__Textauszug__

------------------------------------------------

Ich weiss, dass ich etwas spät komme aber ich würde auch noch nen Mitspieler wollen. Mein Freund ist Mechromancer Level 34 und ich Gunzerker Level 34. Naja er ist 12. Ich auch aber bei mir bekommt man das weniger mit. Ich besuch die Seite nicht oft und deshalb werd ich vielleicht nicht gleich antworten können. Ich habe skype und Ts³. Er hat Skype aber ich weiss nicht ob er auch Ts³ hat.


----------



## OldShatterhand (12. Februar 2013)

Ryzorstrike schrieb:


> Naja er ist 12. Ich auch


 Toll wie sich Eltern um Jugendschutz bemühen


----------



## gremmlinge (13. Februar 2013)

Moin Leute ich spiele auch Borderlands 2 und suche noch Mitspieler ,bin Level 9 und assasine,14 Jahre alt habe ts3 und Skype.

Es ist mir egal wie alt ihr seit und egal ist es mir auch ob wir neu anfangen wer einfach mitspielen will soll mich in steam adden dort heise ich gremmlinge
und in skype heisse ich auch gremmlinge. 

Ich freue mich schon


----------



## Ryzorstrike (13. Februar 2013)

LouisLoiselle schrieb:


> Toll wie sich Eltern um Jugendschutz bemühen


 

Nun, da ist was dran. Andererseits kann es auch nich schaden ein bisschen Spass zu haben. Ausserdem: Was kann dabei passieren? Es ist Wissenschaftlich bewiesen dass Egoshooter keine Amokläufer hevorbringen. Ausser, die Personen haben schon vorher eine Behinderung (Mindertwertigkeitskomplexe z.b.) und ausserdem steigern sie die Kognitive Flexibilität. Diese Vorurteile gegenüber Ballerspiele kann ich garnicht leiden. Noch weniger Leute wie du die diese auch noch glauben. Wenn du noch was dazu sagen willst, nur zu. Ich bin immer offen dafür wenn Leute was an meinen Sätzen was auszurichten haben. Und wenn du denkst du kannst mich damit verunsichern, dann sag ich : Ha. Das einzige was mich verunsichert ist Schule, und selbst da weiss ich nicht warum.


----------



## xNomAnorx (13. Februar 2013)

Ryzorstrike schrieb:


> Es ist Wissenschaftlich bewiesen dass Egoshooter keine Amokläufer hevorbringen. Ausser, die Personen haben schon vorher eine Behinderung (Mindertwertigkeitskomplexe z.b.) und ausserdem steigern sie die Kognitive Flexibilität. Diese Vorurteile gegenüber Ballerspiele kann ich garnicht leiden. Noch weniger Leute wie du die diese auch noch glauben.

------------------------------------------------

__Arbeitsaufträge__
1. Welches Level und welche Klasse nennt gremmlinge im Forumsauszug zur Mitspielersuche in Borderlands 2?
2. Führe den Forumsauszug zur Mitspielersuche in Borderlands 2 im Anschluss an das zuletzt zitierte Stück weiter.

__Bereitgestellte Daten__
------------------------------------------------

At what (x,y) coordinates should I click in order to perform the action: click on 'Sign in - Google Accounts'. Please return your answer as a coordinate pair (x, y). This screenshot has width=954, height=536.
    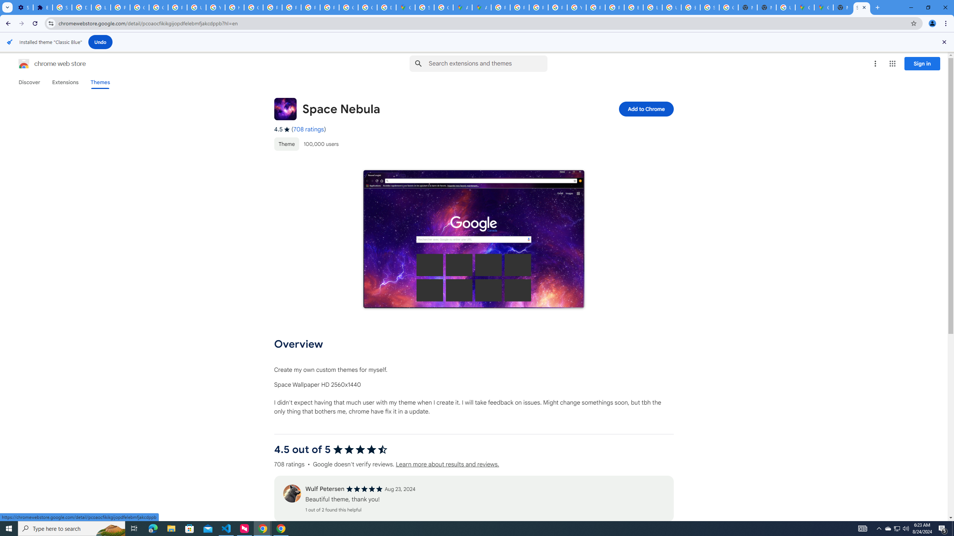
    Looking at the image, I should click on (62, 7).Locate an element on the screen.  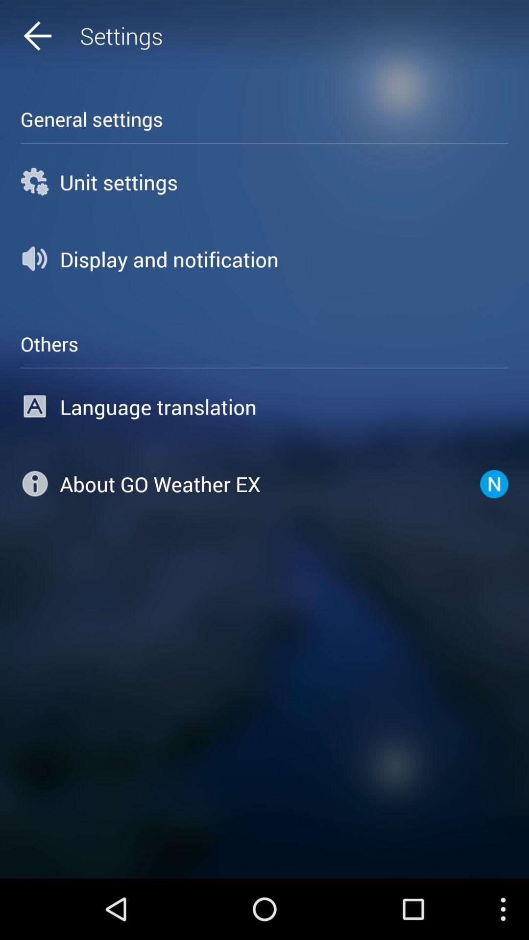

------------------------------------------------

__Lösungen__
1. Level 9, Klasse Assassine.

2.
Aus welchem Wort in seinem Post hast du denn herausgelesen das er Vorurteile gegenüber Ego-Shootern hat und glaubt das du dadurch zum Amokläufer wirst?


----------



## gremmlinge (13. Februar 2013)

@Ryzorstrike sucht ihr immer noch mitspieler wenn ja addet mich einfach in skype und steam mit dem namem gremmlinge


----------



## theDeadlyShadow (13. Februar 2013)

Dir ist schon bewusst, dass die Punkte, die du ansprichst überhaupt nicht relevant sind? Wenn auf einem Spiel USK: 18+ drauf steht hat das auch seinen Grund. Das ist nicht etwa die Angst vor Amokläufern, nein. Spiele mit vielen "erwachsenen" Inhalten, wie zum Beispiel Gewaltdarstellung oder Drogenmissbrauch, können dazu führen, dass Minderjährige, wie du einer bist abstumpfen. Erwachsene sind dafür weniger anfällig. Und nur mal so: Es gibt genug jugendfreie Videospiele, die auch Spaß machen.

P.S. Bei einem Minderwertigkeitskomplex handelt es sich nicht um eine Behinderung.


----------



## gremmlinge (15. Februar 2013)

wie sie sich alle um einen 12 ärgern weil er in spiel ab 18 spiel das ihr bestimmt selber schon gemacht habt und noch noch 18 wart.


----------



## theDeadlyShadow (15. Februar 2013)

gremmlinge schrieb:


> wie sie sich alle um einen 12 ärgern weil er in spiel ab 18 spiel das ihr bestimmt selber schon gemacht habt und noch noch 18 wart.


 
Ob du es glaubst oder nicht, aber als ich zwölf war hab ich The Legend Of Zelda, Mario und Crash Bandicoot gespielt.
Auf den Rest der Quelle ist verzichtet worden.